Click to see the slurm file used to run the previous pipeline. It's our go to slurm file, using 3 8xH100 nodes.

Slurm file
#!/bin/bash
#SBATCH --job-name=math-shepherd-test-ray
#SBATCH --partition=hopper-prod
#SBATCH --qos=normal
#SBATCH --nodes=3
#SBATCH --exclusive
#SBATCH --ntasks-per-node=1
#SBATCH --gpus-per-node=8
#SBATCH --output=./logs/%x-%j.out
#SBATCH --err=./logs/%x-%j.err
#SBATCH --time=48:00:00

set -ex

module load cuda/12.1

echo "SLURM_JOB_ID: $SLURM_JOB_ID"
echo "SLURM_JOB_NODELIST: $SLURM_JOB_NODELIST"

source .venv/bin/activate

# Getting the node names
nodes=$(scontrol show hostnames "$SLURM_JOB_NODELIST")
nodes_array=($nodes)

# Get the IP address of the head node
head_node=${nodes_array[0]}
head_node_ip=$(srun --nodes=1 --ntasks=1 -w "$head_node" hostname --ip-address)

# Start Ray head node
port=6379
ip_head=$head_node_ip:$port
export ip_head
echo "IP Head: $ip_head"

# Generate a unique Ray tmp dir for the head node
head_tmp_dir="/tmp/ray_tmp_${SLURM_JOB_ID}_head"
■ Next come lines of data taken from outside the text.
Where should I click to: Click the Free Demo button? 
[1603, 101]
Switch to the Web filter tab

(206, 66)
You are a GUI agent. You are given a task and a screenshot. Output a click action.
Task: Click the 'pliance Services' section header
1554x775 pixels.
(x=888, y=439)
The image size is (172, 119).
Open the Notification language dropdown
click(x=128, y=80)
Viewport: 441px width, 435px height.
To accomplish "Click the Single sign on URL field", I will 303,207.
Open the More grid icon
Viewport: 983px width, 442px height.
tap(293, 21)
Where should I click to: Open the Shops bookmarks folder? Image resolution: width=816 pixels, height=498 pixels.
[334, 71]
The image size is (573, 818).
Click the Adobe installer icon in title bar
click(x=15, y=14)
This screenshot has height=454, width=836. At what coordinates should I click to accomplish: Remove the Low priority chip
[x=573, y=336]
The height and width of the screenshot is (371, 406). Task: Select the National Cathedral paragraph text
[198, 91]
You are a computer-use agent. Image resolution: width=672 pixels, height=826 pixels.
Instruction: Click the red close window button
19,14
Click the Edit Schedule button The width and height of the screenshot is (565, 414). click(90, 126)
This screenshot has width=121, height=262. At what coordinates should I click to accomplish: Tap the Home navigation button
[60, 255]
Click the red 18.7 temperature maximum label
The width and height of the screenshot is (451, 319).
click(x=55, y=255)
echo "Starting HEAD at $head_node"
srun --nodes=1 --ntasks=1 -w "$head_node" \
    ray start --head --node-ip-address="$head_node_ip" --port=$port \
    --dashboard-host=0.0.0.0 \
    --dashboard-port=8265 \
    --temp-dir="$head_tmp_dir" \
    --block &

# Give some time to head node to start...
sleep 10

# Start Ray worker nodes
worker_num=$((SLURM_JOB_NUM_NODES - 1))

# Start from 1 (0 is head node)
for ((i = 1; i <= worker_num; i++)); do
    node_i=${nodes_array[$i]}
    worker_tmp_dir="/tmp/ray_tmp_${SLURM_JOB_ID}_worker_$i"
    echo "Starting WORKER $i at $node_i"
    srun --nodes=1 --ntasks=1 -w "$node_i" \
        ray start --address "$ip_head" \
        --temp-dir="$worker_tmp_dir" \
        --block &
    sleep 5
done

# Give some time to the Ray cluster to gather info
sleep 60

# Finally submit the job to the cluster
RAY_ADDRESS="http://$head_node_ip:8265" ray job submit --working-dir pipeline -- python -u pipeline_math_shepherd_ray.py
Final dataset

The resulting dataset can be seen at: plaguss/test_math_shepherd_prm_ray.